Chalcedony SiO2 酸化鉱物

 

Chalcedony_yanda_01

Chalcedony_yanda_02

Chalcedony_yanda_03

 

さまざまな沸石、特にモルデン沸石の産地として有名な、河津・やんだの玉髄。

白浜層に相当する、海の中で噴出して固まった溶岩や、それが砕け堆積して固まった角礫岩の上に、セラドン石、玉髄や沸石の結晶が成長しました。

玉髄は化学式を見ればわかるように、ようするに石英です。非常に小さな石英の結晶が集まって塊になったもので、含まれる不純物によってさまざまな色のものがあります。ちなみに、瑪瑙もやはり石英で、層状の模様がついたものをいいます。
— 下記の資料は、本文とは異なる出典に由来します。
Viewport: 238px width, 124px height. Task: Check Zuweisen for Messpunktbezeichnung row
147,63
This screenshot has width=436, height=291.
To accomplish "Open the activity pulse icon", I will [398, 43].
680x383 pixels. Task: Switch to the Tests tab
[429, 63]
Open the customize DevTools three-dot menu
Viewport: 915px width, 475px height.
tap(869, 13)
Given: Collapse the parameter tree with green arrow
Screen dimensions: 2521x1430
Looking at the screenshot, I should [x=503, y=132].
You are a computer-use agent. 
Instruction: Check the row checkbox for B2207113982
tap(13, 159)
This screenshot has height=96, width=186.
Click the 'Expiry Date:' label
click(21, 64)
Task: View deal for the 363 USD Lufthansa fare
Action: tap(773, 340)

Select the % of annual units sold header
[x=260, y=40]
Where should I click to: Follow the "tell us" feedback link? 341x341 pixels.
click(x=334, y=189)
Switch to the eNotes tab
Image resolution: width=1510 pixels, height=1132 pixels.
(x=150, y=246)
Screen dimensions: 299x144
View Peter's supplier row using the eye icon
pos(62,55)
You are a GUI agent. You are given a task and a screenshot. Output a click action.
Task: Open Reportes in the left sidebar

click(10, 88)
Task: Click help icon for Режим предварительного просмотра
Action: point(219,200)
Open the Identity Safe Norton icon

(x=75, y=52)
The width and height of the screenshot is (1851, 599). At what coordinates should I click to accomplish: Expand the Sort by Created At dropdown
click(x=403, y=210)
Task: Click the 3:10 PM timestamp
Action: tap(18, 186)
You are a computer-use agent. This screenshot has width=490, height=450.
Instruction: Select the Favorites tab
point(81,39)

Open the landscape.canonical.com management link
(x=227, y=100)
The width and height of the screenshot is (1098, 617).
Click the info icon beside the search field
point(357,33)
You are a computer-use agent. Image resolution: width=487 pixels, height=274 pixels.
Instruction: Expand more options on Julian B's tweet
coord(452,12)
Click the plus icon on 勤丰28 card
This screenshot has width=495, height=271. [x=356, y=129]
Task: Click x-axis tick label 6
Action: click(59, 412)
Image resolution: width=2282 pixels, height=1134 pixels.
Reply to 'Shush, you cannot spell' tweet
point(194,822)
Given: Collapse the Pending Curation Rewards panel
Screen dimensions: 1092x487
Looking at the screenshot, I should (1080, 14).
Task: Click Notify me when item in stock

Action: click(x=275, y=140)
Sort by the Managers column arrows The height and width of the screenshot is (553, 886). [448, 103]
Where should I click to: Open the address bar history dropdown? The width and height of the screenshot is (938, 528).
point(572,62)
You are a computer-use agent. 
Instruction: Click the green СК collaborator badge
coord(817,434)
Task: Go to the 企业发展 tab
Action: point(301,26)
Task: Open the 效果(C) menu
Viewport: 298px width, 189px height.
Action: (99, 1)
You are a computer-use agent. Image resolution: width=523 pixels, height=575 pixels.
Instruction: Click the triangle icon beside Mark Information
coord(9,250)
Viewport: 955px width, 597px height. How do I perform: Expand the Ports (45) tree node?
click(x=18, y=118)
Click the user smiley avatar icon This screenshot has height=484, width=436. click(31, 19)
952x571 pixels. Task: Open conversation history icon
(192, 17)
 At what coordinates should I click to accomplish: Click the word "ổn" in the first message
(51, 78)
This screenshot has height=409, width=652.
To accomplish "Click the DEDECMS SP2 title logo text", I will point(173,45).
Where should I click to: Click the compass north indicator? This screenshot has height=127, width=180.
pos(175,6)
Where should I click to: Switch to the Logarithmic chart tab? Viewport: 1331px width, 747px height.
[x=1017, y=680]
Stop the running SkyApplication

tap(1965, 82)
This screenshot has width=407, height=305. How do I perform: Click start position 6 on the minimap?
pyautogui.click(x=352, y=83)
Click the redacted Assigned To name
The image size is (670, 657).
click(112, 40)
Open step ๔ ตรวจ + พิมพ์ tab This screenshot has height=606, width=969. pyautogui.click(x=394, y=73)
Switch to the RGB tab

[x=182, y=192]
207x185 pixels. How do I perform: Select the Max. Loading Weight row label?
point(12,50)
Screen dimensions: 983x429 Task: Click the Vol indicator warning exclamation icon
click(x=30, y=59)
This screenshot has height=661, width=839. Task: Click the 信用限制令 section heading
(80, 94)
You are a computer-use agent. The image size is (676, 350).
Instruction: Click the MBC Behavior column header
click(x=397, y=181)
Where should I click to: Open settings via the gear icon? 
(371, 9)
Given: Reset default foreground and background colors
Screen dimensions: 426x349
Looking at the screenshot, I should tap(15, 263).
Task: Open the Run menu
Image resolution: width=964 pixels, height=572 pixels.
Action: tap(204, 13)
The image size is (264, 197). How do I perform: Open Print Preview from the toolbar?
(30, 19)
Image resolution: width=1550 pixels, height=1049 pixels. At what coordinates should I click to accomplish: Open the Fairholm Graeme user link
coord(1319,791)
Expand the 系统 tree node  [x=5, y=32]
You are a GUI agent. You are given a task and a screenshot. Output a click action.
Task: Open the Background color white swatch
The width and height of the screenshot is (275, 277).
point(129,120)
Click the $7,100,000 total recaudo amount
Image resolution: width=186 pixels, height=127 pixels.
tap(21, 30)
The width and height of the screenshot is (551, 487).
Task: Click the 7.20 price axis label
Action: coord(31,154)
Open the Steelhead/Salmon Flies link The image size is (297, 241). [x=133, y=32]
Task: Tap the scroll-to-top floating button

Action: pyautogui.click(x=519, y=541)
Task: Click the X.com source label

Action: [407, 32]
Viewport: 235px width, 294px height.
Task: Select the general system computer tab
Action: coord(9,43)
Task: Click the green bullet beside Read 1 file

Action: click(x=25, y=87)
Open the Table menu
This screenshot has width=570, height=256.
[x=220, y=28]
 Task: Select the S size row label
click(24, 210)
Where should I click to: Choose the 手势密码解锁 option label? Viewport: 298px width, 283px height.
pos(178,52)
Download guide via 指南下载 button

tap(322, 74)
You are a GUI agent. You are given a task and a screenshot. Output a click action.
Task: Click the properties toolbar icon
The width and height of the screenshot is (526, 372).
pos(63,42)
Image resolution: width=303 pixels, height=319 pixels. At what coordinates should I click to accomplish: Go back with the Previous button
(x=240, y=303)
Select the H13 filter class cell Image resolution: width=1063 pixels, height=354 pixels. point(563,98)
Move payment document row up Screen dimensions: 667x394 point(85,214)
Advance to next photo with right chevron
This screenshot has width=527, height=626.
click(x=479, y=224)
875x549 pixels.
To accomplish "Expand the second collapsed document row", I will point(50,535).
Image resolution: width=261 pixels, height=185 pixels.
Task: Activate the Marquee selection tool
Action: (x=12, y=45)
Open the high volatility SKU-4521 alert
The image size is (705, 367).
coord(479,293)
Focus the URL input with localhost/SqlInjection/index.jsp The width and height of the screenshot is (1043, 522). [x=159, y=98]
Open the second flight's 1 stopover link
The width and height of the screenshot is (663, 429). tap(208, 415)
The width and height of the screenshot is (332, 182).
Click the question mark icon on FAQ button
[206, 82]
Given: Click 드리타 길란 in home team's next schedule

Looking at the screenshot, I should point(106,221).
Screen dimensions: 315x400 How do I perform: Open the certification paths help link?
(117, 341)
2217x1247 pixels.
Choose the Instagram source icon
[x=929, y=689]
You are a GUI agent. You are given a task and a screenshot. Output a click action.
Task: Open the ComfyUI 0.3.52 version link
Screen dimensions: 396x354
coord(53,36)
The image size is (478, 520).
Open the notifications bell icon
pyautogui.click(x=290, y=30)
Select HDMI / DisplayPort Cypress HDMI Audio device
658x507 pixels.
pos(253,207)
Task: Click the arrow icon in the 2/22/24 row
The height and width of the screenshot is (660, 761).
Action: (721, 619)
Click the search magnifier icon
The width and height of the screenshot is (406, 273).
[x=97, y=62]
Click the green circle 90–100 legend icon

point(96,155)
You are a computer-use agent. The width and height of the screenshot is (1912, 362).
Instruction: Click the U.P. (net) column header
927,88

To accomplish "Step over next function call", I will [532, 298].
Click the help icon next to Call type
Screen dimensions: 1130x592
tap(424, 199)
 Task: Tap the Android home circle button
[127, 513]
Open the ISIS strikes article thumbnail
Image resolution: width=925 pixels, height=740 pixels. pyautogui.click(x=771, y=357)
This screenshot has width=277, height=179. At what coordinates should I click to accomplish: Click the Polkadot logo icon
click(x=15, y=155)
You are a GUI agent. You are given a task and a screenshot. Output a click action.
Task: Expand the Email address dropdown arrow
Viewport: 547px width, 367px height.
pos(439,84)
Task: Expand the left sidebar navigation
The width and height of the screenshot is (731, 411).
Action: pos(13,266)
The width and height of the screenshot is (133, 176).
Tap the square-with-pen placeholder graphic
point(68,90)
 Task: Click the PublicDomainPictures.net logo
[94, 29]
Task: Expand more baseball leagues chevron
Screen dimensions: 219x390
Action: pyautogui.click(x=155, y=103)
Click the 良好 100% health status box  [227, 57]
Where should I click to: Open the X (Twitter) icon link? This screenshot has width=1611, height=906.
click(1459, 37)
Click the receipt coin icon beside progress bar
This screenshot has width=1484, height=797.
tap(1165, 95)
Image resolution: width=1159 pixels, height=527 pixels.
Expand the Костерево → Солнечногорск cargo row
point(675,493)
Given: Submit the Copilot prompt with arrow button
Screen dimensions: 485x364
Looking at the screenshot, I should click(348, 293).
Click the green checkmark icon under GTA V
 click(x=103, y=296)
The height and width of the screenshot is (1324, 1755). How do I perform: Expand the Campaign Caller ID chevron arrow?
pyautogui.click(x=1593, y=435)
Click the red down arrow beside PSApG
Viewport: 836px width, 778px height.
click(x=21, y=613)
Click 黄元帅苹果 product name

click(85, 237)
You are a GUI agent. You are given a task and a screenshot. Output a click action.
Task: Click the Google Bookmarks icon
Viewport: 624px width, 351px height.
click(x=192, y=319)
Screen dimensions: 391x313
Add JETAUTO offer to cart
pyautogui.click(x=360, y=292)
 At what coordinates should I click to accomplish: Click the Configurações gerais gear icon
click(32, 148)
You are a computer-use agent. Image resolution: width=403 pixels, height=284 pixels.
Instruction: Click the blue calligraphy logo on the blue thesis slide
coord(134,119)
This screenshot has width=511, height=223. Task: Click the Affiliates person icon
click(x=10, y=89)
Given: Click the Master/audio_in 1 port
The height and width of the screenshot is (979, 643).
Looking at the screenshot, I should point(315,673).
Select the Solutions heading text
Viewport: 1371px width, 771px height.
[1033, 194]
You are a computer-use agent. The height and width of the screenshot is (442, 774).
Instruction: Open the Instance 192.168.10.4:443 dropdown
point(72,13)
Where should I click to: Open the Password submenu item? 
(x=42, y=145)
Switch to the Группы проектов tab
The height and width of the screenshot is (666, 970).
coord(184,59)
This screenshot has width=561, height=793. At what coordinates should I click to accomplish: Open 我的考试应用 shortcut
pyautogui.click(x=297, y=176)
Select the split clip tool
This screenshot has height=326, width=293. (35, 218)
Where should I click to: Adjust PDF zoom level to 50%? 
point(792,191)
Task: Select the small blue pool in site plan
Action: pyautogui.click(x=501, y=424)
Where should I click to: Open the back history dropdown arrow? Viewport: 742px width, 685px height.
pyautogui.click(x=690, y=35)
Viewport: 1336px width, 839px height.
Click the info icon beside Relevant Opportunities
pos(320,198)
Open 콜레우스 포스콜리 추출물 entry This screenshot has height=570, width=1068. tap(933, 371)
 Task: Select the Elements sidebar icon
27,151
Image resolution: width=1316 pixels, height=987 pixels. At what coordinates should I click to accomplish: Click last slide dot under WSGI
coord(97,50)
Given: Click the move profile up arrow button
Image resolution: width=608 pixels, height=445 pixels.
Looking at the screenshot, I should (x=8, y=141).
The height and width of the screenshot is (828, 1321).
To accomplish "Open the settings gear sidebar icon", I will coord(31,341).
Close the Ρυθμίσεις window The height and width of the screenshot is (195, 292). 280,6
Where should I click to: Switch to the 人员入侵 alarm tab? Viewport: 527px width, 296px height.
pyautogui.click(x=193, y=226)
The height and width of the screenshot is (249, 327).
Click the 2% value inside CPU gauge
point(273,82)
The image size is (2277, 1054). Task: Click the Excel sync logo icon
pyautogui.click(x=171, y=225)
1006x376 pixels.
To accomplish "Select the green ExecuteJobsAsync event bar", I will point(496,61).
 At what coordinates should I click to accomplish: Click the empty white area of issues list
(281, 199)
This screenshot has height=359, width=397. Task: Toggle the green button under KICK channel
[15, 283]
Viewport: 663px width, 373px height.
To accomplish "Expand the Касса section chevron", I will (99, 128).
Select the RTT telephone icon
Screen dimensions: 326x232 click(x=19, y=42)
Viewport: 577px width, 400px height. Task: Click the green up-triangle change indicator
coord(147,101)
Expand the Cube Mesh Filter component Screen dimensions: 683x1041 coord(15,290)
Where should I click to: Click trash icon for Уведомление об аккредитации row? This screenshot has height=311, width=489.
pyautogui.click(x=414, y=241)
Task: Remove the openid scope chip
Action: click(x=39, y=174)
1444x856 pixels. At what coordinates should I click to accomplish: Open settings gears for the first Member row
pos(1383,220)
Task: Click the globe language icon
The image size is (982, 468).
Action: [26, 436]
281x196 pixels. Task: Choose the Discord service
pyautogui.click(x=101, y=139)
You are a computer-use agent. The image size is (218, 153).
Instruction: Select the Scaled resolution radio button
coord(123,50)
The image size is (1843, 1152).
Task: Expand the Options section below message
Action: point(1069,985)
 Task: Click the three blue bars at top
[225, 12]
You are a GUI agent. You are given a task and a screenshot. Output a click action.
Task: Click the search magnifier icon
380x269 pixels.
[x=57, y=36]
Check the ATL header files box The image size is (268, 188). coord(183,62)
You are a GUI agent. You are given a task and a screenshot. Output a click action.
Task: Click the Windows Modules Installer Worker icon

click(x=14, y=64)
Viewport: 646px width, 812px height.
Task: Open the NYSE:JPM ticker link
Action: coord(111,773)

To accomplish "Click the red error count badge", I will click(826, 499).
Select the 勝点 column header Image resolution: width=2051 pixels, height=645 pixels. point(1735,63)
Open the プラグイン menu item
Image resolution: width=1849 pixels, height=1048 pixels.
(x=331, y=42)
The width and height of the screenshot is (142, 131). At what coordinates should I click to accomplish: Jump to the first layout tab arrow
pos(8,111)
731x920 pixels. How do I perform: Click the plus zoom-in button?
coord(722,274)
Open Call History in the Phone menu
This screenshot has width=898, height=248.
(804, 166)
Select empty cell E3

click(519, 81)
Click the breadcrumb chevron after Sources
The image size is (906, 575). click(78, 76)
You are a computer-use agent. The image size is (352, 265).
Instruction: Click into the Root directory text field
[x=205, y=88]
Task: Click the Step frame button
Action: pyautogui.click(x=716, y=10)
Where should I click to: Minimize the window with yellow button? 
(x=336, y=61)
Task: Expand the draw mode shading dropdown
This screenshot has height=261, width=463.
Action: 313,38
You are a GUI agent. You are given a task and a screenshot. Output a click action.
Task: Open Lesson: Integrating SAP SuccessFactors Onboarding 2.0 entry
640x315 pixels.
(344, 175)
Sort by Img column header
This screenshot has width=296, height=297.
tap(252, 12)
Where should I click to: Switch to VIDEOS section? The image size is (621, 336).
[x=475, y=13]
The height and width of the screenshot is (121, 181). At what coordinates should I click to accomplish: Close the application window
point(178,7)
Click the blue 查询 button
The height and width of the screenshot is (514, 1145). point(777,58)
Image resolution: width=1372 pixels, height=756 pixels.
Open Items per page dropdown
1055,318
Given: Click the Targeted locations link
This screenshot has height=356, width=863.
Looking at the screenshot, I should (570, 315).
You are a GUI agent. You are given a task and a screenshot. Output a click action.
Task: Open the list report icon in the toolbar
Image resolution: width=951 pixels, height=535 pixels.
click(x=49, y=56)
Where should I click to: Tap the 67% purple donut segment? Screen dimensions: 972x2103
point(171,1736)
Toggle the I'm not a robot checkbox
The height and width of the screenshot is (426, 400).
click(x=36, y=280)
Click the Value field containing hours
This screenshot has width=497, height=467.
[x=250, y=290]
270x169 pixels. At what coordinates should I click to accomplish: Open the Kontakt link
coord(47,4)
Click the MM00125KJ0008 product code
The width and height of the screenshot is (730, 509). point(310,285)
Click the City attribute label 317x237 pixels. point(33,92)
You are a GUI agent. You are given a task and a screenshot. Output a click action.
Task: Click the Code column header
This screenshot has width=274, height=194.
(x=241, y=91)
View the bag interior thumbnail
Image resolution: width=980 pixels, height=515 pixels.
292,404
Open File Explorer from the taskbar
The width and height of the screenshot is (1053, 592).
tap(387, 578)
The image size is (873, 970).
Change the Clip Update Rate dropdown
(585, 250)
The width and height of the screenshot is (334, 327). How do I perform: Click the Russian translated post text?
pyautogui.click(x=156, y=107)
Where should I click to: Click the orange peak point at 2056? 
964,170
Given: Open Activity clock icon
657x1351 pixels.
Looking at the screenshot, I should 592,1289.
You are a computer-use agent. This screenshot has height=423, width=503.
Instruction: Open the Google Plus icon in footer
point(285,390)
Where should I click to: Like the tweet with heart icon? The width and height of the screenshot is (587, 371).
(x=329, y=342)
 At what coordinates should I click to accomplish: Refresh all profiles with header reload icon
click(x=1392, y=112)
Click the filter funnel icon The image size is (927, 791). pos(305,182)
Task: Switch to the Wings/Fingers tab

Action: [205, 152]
やんだの玉髄は、色は白か青のものがほとんどですが、どうしてこんなきれいな色になるんでしょうか。セラドン石が関わっているのではないかという説もあるようですが、まだよくわかっていないようです。セラドン石は、火山噴出物(火山灰など)が海中で堆積し凝灰岩となり、熱水によって石英に富んだ部分が変質して生成するとのこと。とするとやはりセラドン石がらみなんでしょうか。ここのセラドン石は緑に近いですが、場所によっては青に近いものもあるので、生成した時の条件で色が変化するのかもしれません。

1枚目は露頭での接写です。こんな感じで、露岩に空いた隙間・晶洞の中で、玉髄や沸石の結晶が成長しています。

2枚目の写真は、小さな輝沸石の結晶の上に、うす青い球の玉髄がくっついています。輝沸石が青緑なのは、その下のセラドン石の色。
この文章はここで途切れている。